A Swedish national who pleaded guilty to creating the notorious Blackshades Remote Access Tool (RAT), used worldwide for hijacking computers and capturing personal and business data, has been handed a lengthy prison sentence in the United States.

Alex Yücel, who wrote Blackshades together with Michael "xVisceral" Hogue, was sentenced to 57 months in prison for his part in creating and selling the malware to thousands of users worldwide between 2010 and 2014, earning an estimated US$350,000 (A$454,000) in the process.
Yücel was arrested in Moldova in November 2013 and extradited to the US. He also received a sentence of three years supervised release and had US$200,000 seized along with his computer equipment.
Hogue has also pleaded guilty to creating Blackshades and awaits sentencing.
Other affiliates of the Blackshades gang have received sentences. Brendan Johnston admitted to being an administrator for the Blackshades gang and was sented to one year and a day in prison.

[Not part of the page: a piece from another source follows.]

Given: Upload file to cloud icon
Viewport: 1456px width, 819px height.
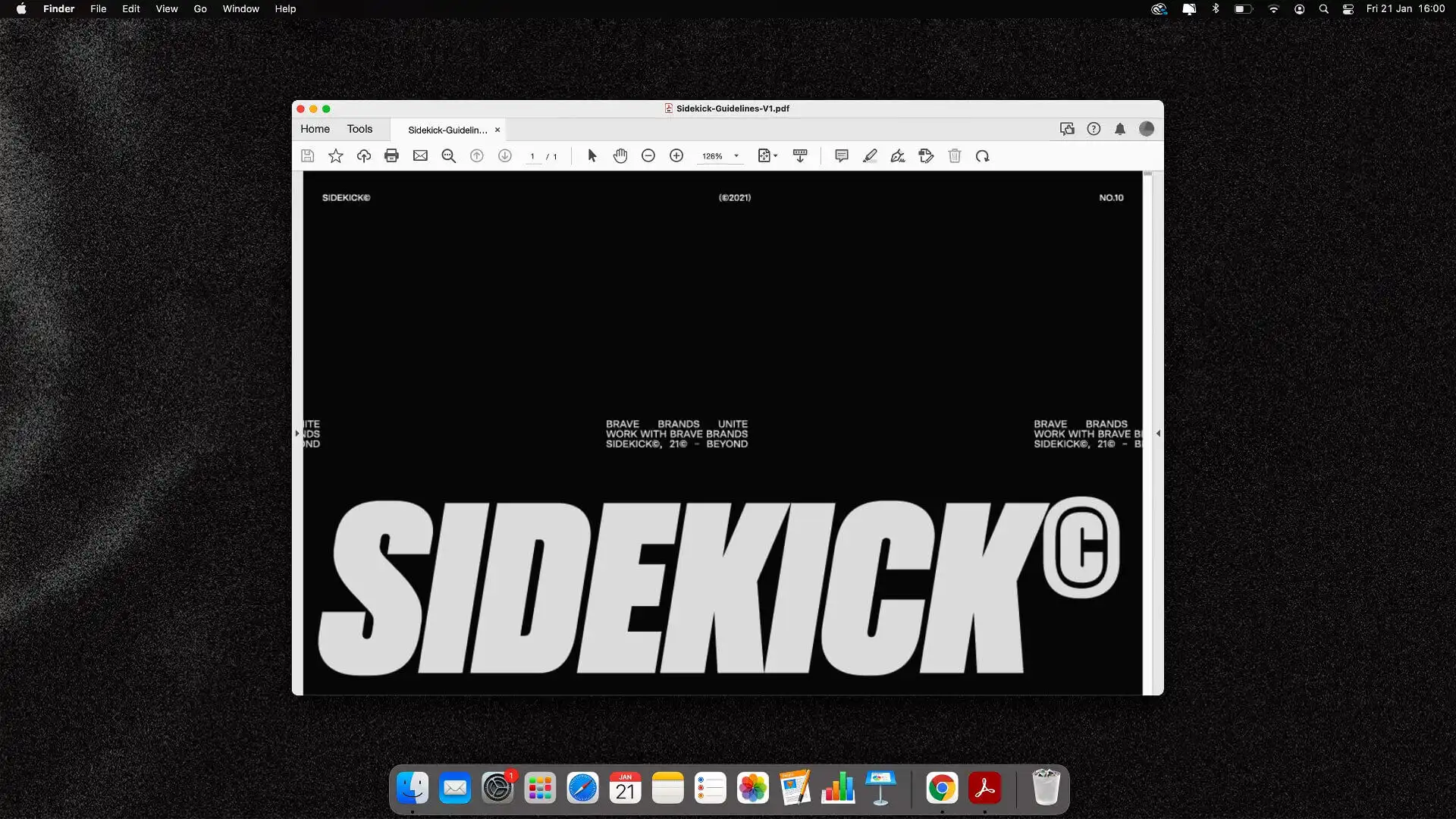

Two Blackshades customers who used the malware to secretely spy on several hundreds of victims using their webcams and to steal their personal files from their computers, Marlen Rappa and Kyle Fedorek, are currently serving one and two-year prison sentences respectively.
The Federal Bureau of Investigation said Blackshades sold for US$40 per copy and was marketed in underground hacking forums.
Once a RAT customer had tricked victims into installing Blackshades, usually by luring them to click on links leading to the malware, Blackshades could be used to capture keystrokes, operate cameras and microphones, capture files stored on the computer and also fully take over the device and make it participate in denial of service attacks.
Blackshades was also used by repressive regimes to hunt down dissidents.
Digital rights lobby group Electronic Frontier Foundation representative Eva Galperin and Citizen Labs researcher Morgan Marquis-Boire warned in 2012 that Blackshades had been used by the Syrian regime to track activists in the country, with potentially deadly consequences for them.
The FBI estimated more than half a million computers worldwide were infected with Blackshades.